DATA FOR THIS EXERCISE:
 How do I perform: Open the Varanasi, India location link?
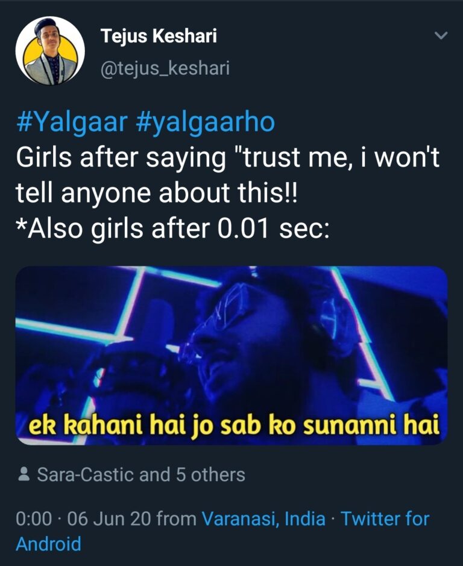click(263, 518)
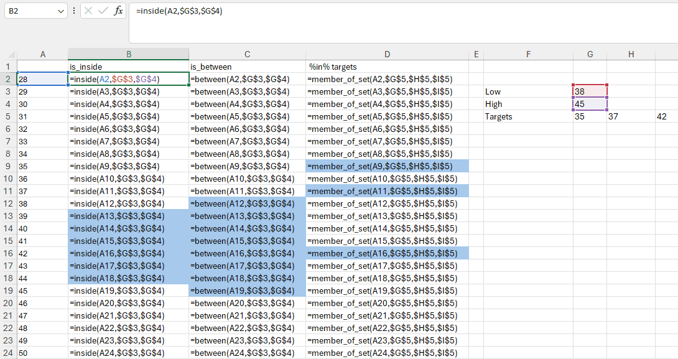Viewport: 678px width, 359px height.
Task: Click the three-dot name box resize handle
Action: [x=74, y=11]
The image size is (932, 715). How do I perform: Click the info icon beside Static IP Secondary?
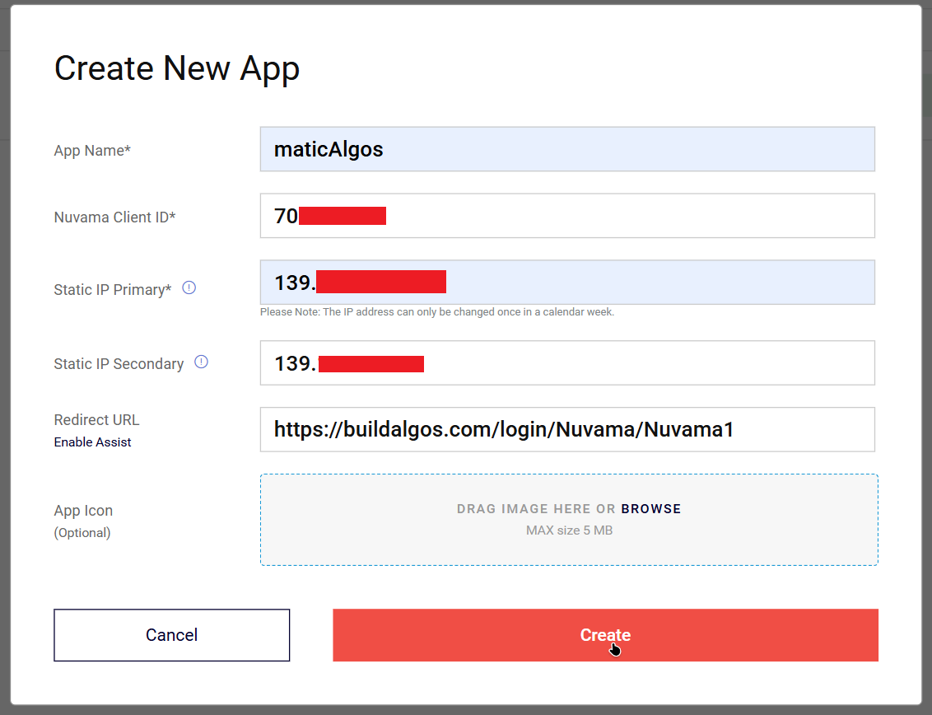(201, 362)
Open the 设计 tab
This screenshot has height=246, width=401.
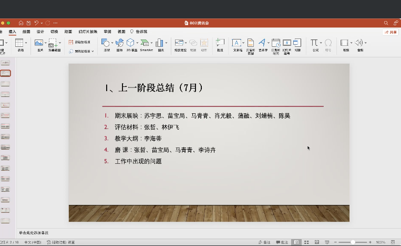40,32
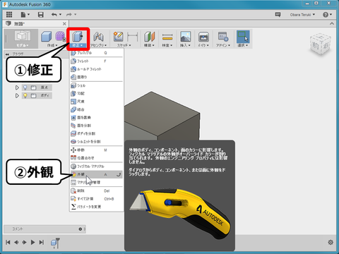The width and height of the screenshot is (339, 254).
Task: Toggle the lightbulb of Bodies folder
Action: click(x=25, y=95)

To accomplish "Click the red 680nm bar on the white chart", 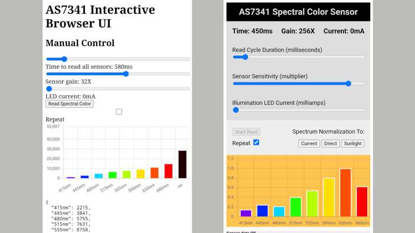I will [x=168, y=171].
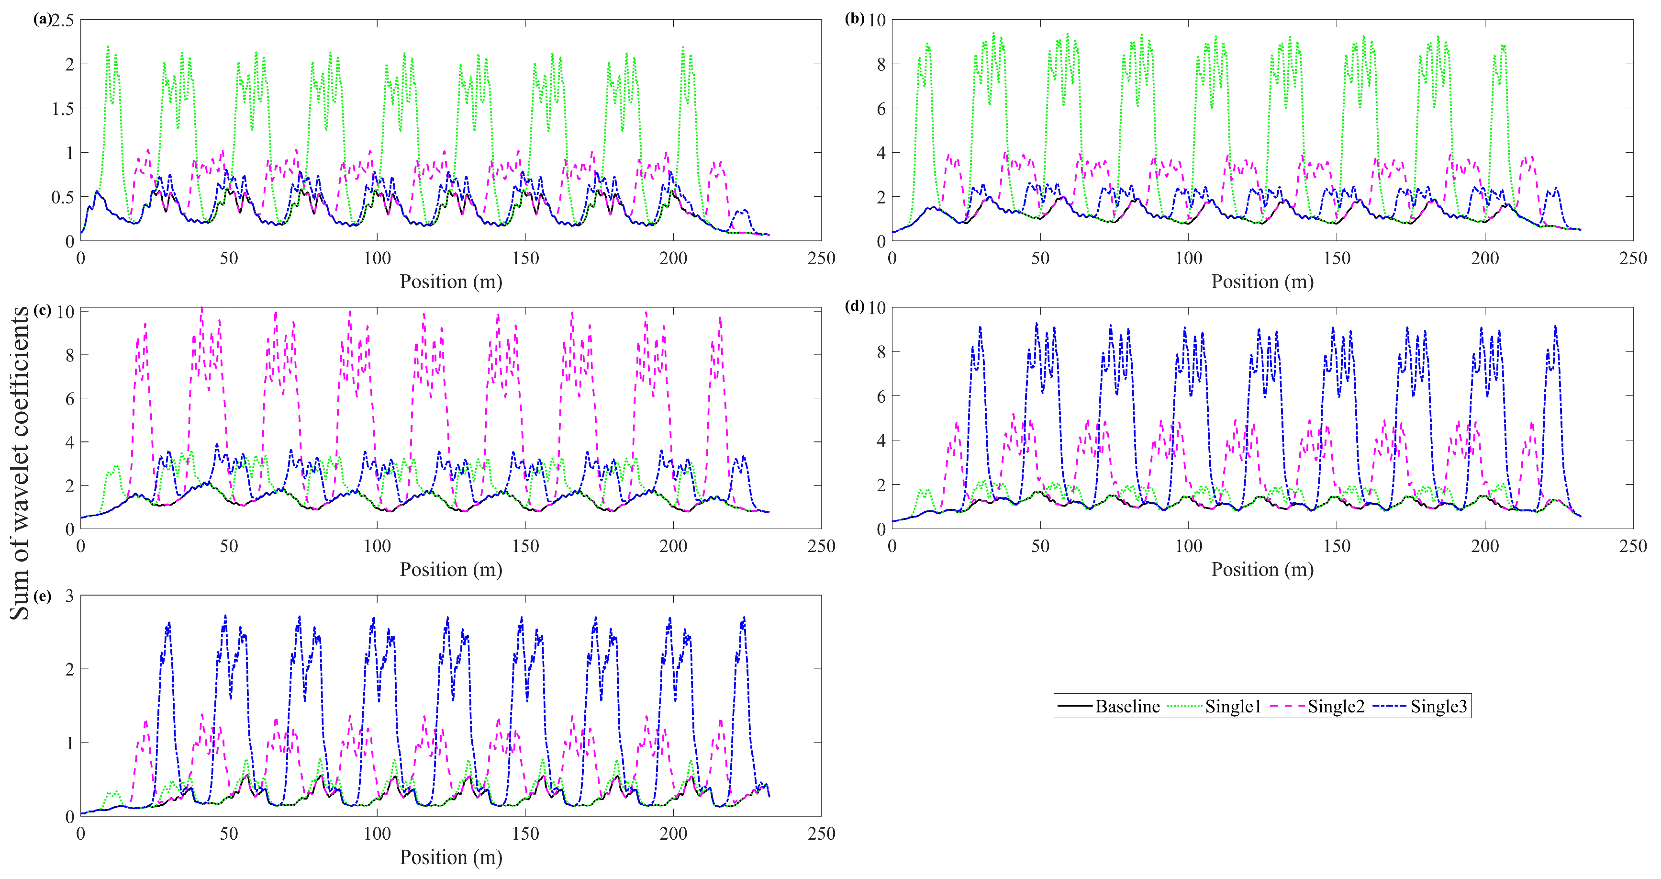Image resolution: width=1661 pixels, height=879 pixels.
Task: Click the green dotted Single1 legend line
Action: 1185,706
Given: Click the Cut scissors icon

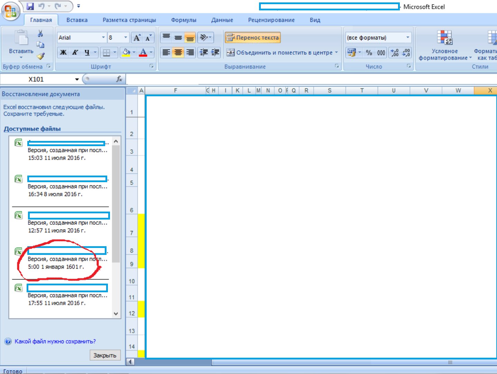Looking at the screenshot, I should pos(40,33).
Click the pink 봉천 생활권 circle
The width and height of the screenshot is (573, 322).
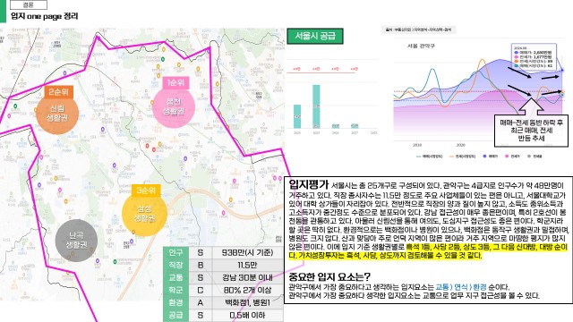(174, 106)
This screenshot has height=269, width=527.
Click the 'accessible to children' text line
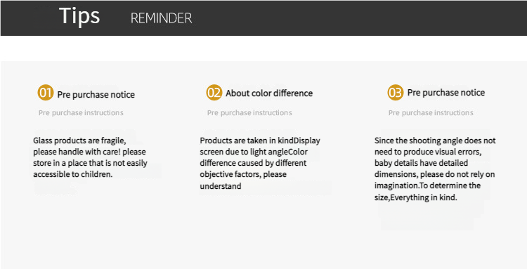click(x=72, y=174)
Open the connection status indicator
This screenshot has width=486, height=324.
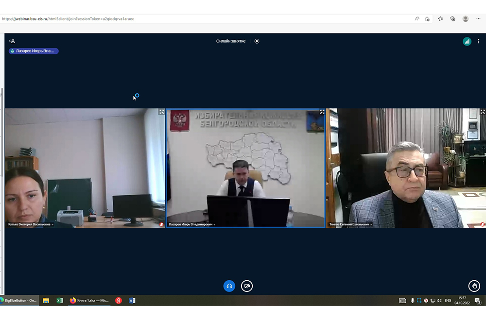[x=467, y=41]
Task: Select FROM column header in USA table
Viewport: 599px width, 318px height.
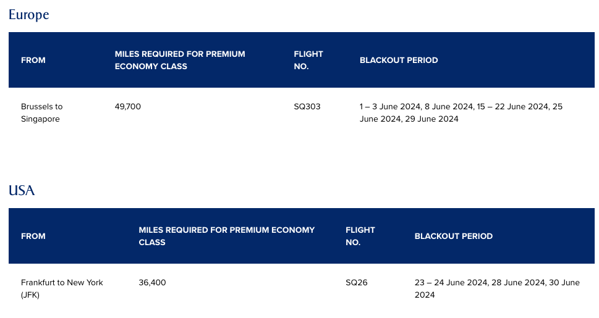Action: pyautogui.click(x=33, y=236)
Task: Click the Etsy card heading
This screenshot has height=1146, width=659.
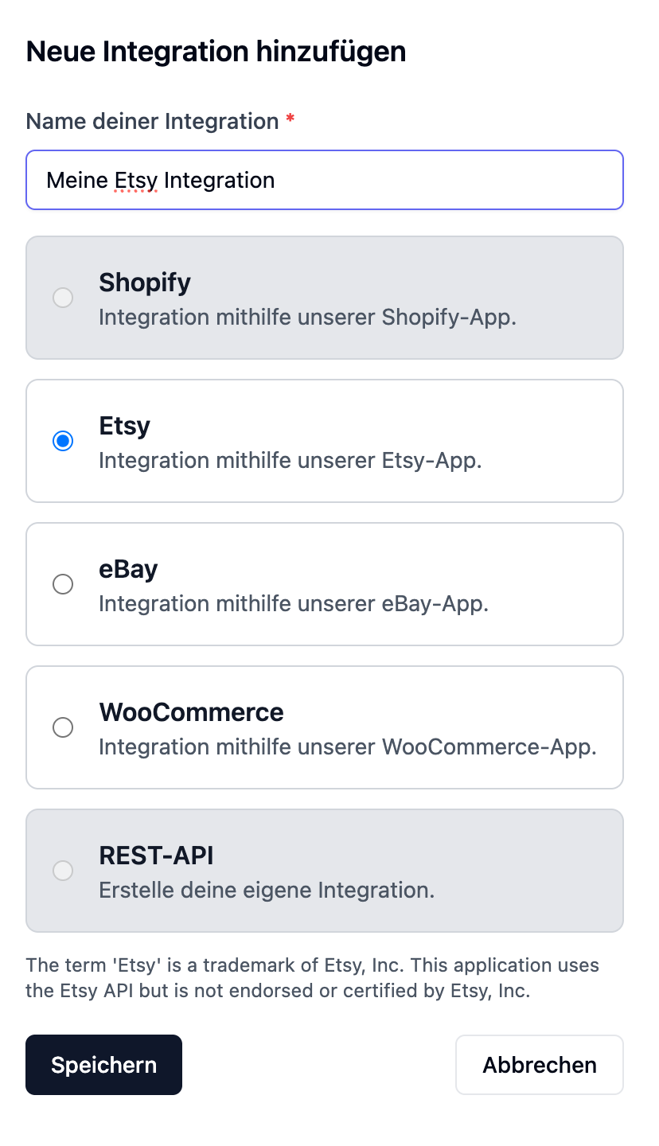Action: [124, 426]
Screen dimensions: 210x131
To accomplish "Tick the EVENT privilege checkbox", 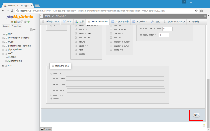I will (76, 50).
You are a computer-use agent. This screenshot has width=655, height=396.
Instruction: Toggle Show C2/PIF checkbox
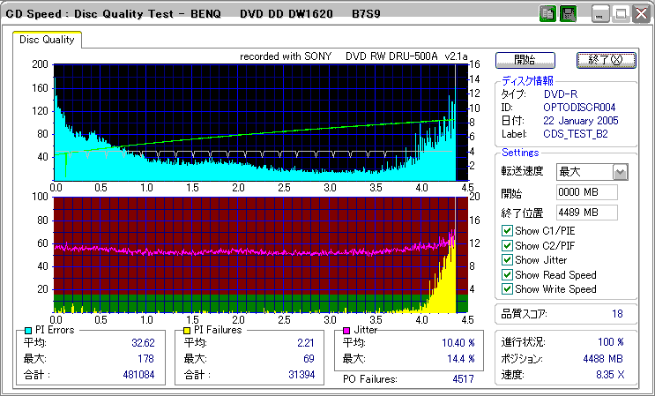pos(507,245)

SHORT EXERCISE: Recast every line of the records from the one containing "Given: Click the Cut scissors icon" down to the one containing "Action: [124, 426]" as a Markdown table with columns Row and Text, one numbered row per line. Skip blank lines and leave the pictures out.

WORKED SOLUTION:
| Row | Text |
|---|---|
| 1 | Given: Click the Cut scissors icon |
| 2 | Looking at the screenshot, I should pos(40,33). |
| 3 | Click the pink 봉천 생활권 circle |
| 4 | The width and height of the screenshot is (573, 322). |
| 5 | (174, 106) |
| 6 | This screenshot has height=269, width=527. |
| 7 | Click the 'accessible to children' text line |
| 8 | click(x=72, y=174) |
| 9 | Open the connection status indicator |
| 10 | This screenshot has width=486, height=324. |
| 11 | [x=467, y=41] |
| 12 | Task: Select FROM column header in USA table |
| 13 | Viewport: 599px width, 318px height. |
| 14 | Action: pyautogui.click(x=33, y=236) |
| 15 | Task: Click the Etsy card heading |
| 16 | This screenshot has height=1146, width=659. |
| 17 | Action: [124, 426] |